##### DATA EXCERPTS

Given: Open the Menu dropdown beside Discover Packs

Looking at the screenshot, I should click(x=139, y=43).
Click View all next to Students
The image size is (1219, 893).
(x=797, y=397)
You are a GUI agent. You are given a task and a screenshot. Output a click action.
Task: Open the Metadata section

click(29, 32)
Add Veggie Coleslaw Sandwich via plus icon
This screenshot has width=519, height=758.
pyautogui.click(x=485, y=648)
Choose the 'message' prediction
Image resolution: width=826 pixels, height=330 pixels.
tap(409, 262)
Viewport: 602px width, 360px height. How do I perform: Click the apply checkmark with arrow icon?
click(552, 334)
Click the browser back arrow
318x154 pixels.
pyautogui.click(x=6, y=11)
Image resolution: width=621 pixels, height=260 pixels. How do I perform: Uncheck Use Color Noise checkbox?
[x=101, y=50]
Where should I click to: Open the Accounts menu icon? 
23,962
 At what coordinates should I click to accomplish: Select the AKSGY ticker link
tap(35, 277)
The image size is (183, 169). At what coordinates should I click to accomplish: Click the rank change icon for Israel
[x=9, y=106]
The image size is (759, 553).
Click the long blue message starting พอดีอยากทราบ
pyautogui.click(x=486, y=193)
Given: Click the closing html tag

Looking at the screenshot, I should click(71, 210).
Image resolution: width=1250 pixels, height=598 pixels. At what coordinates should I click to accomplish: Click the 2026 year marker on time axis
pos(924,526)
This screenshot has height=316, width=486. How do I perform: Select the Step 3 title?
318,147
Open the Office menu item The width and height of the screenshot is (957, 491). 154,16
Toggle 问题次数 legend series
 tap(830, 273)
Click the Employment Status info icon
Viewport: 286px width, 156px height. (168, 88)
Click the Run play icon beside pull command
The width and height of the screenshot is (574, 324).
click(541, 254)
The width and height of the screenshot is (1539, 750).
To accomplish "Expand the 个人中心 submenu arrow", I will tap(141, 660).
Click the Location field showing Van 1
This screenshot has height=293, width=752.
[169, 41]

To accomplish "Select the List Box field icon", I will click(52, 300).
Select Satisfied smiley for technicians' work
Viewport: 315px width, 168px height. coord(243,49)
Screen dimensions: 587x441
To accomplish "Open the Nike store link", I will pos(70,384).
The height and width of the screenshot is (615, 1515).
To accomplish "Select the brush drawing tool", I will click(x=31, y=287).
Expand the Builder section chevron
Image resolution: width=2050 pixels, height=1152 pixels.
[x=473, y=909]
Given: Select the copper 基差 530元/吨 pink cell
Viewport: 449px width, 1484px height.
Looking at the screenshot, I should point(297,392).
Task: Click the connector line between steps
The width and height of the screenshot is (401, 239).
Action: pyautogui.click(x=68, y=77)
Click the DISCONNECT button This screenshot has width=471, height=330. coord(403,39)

##########

Lay out every row above as a numbered list, leaving out the blank lines.

1. Given: Open the Menu dropdown beside Discover Packs
2. Looking at the screenshot, I should click(x=139, y=43).
3. Click View all next to Students
4. The image size is (1219, 893).
5. (x=797, y=397)
6. You are a GUI agent. You are given a task and a screenshot. Output a click action.
7. Task: Open the Metadata section
8. click(29, 32)
9. Add Veggie Coleslaw Sandwich via plus icon
10. This screenshot has width=519, height=758.
11. pyautogui.click(x=485, y=648)
12. Choose the 'message' prediction
13. Image resolution: width=826 pixels, height=330 pixels.
14. tap(409, 262)
15. Viewport: 602px width, 360px height. How do I perform: Click the apply checkmark with arrow icon?
16. click(552, 334)
17. Click the browser back arrow
18. 318x154 pixels.
19. pyautogui.click(x=6, y=11)
20. Image resolution: width=621 pixels, height=260 pixels. How do I perform: Uncheck Use Color Noise checkbox?
21. [x=101, y=50]
22. Where should I click to: Open the Accounts menu icon? 
23. 23,962
24.  At what coordinates should I click to accomplish: Select the AKSGY ticker link
25. tap(35, 277)
26. The image size is (183, 169). At what coordinates should I click to accomplish: Click the rank change icon for Israel
27. [x=9, y=106]
28. The image size is (759, 553).
29. Click the long blue message starting พอดีอยากทราบ
30. pyautogui.click(x=486, y=193)
31. Given: Click the closing html tag
32. Looking at the screenshot, I should click(71, 210).
33. Image resolution: width=1250 pixels, height=598 pixels. At what coordinates should I click to accomplish: Click the 2026 year marker on time axis
34. pos(924,526)
35. This screenshot has height=316, width=486. How do I perform: Select the Step 3 title?
36. 318,147
37. Open the Office menu item The width and height of the screenshot is (957, 491). 154,16
38. Toggle 问题次数 legend series
39.  tap(830, 273)
40. Click the Employment Status info icon
41. Viewport: 286px width, 156px height. (168, 88)
42. Click the Run play icon beside pull command
43. The width and height of the screenshot is (574, 324).
44. click(541, 254)
45. The width and height of the screenshot is (1539, 750).
46. To accomplish "Expand the 个人中心 submenu arrow", I will tap(141, 660).
47. Click the Location field showing Van 1
48. This screenshot has height=293, width=752.
49. [169, 41]
50. To accomplish "Select the List Box field icon", I will click(52, 300).
51. Select Satisfied smiley for technicians' work
52. Viewport: 315px width, 168px height. coord(243,49)
53. Screen dimensions: 587x441
54. To accomplish "Open the Nike store link", I will pos(70,384).
55. The height and width of the screenshot is (615, 1515).
56. To accomplish "Select the brush drawing tool", I will click(x=31, y=287).
57. Expand the Builder section chevron
58. Image resolution: width=2050 pixels, height=1152 pixels.
59. [x=473, y=909]
60. Given: Select the copper 基差 530元/吨 pink cell
61. Viewport: 449px width, 1484px height.
62. Looking at the screenshot, I should point(297,392).
63. Task: Click the connector line between steps
64. The width and height of the screenshot is (401, 239).
65. Action: pyautogui.click(x=68, y=77)
66. Click the DISCONNECT button This screenshot has width=471, height=330. coord(403,39)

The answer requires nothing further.